In early November 2015 we were lucky enough to be asked if we’d take a postgraduate student studying Archives and Records Management at Glasgow University for a two week placement. While here Julia Wylie listed and catalogued the contents of our holdings relating to the plant collecting team of George Sherriff and Frank Ludlow. She worked really hard and was able to get her listings on to our newly available Archives catalogue: they can be viewed by clicking here.
We also asked her to write a post for Botanics Stories on her experiences and what she wrote can be found below. Thank you Julia!
Spring is the month most associated with clearing out and organising one’s surroundings. A postgraduate in archiving, however, will ensure that this is how the whole year will be spent, and so it is in the midst of autumn that I have been spending some time cataloguing in the archives of RBGE.
A wide and varied archive, there are many collections that I would have loved to spend time exploring but my two short weeks have been spent working on the fascinating Ludlow and Sherriff collection.
An important collection that explores the expeditions of Frank Ludlow and George Sherriff throughout the Himalayas over a sixteen-year period, it comprises diaries, correspondence, photographs and plant lists, helping to bring together almost two decades of work. A Quest of Flowers – The Plant Explorations of Frank Ludlow and George Sherriff by Harold R. Fletcher became my daily reading and opened up their world.
Morning commutes by train across Scotland in thick fog and rain transported me beyond the pages of my book, to rain drenched expeditions in the Kingdom of the Clouds, where leeches and ticks plagued every step through dense forests. As tangles of plants thinned into wide expanses of flower-covered mountainside, there would be days when every step would yield new discoveries. These were places where few Europeans had ventured before, where rhododendron wood could sustain a fire; butter was traded with lamas; where conditions were often unforgiving, but the inhabitants were kind and resourceful.

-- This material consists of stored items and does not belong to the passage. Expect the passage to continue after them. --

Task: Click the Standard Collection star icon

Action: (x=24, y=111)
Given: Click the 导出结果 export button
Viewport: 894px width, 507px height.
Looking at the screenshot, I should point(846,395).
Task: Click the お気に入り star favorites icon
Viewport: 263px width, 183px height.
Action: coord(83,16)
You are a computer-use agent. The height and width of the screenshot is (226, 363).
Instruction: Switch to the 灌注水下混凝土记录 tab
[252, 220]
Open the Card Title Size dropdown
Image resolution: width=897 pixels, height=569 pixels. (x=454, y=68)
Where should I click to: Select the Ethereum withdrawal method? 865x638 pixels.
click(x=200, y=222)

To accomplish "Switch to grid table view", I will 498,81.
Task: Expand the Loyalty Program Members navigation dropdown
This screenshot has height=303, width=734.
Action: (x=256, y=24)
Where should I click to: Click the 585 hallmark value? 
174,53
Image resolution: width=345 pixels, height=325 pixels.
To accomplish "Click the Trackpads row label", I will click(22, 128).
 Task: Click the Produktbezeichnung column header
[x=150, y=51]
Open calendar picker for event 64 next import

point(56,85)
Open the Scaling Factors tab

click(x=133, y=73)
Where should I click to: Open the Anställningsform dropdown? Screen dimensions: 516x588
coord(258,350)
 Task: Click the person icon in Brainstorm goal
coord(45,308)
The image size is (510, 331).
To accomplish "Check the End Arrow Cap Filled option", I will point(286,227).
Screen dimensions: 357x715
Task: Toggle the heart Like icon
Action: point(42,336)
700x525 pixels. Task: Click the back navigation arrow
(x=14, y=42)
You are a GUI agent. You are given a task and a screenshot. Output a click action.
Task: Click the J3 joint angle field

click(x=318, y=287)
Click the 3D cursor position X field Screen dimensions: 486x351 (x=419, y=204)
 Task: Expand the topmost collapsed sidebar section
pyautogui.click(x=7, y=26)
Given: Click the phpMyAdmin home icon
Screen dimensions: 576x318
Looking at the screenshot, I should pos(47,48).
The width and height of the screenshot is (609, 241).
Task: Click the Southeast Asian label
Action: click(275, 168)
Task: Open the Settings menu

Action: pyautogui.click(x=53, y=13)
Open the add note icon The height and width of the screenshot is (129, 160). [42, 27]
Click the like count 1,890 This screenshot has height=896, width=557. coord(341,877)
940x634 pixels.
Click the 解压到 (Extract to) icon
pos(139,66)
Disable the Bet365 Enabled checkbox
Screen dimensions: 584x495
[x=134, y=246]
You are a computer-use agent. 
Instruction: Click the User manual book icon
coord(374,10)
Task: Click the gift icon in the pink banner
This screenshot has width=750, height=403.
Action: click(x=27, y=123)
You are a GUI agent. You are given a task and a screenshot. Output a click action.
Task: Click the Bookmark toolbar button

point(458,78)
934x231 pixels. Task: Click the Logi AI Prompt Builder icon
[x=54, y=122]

As I catalogued, the collection sprang to life. Where I had previously been enthralled by photographs of Himalayan people swathed in patterned textiles and sublime landscapes, suddenly the smaller and more numerous photographs of Primula captured my attention. I began to appreciate the tones, denoting subtle variation in colour, the differences in petals and the sheer work that it took to get these photographs and samples, introducing new varieties to Britain.
The appreciation of Primula from the layman’s standpoint made me realise that the catalogue should include references to the other material available on Sherriff and Ludlow in the RBGE. When brought together these aspects would help bring each part of the collection to life. Time spent in the library, the herbarium and the living collection helped add to my understanding that I hope will filter down to users of the collection catalogue.
I leave the Botanics with my eyes opened and I’ll end with a passage from Ludlow’s diary that captures the essence of the collection.
‘To label, press and preserve plants for the herbarium was never the sole object of our botanical expeditions. Few, save the expert, ever spend much time in herbaria, but the living plant, that grows in our gardens and parks, is a joy to all who behold it. And so we experienced just as big a thrill when we garnered the seeds of some dry and shrivelled plant in autumn as when we plucked it in all its floral loveliness in spring – for others, perhaps, would now enjoy its beauty…The trials of a seed hunter are numerous and we often used to wonder how many of the people who received our seeds ever paused to think of the labour entailed in their collection. Only a few, I fear.’ Ludlow, ‘A Quest of Flowers’ by Harold R. Fletcher, 1975, p.222
by Julia Wylie, Glasgow University, November 2015.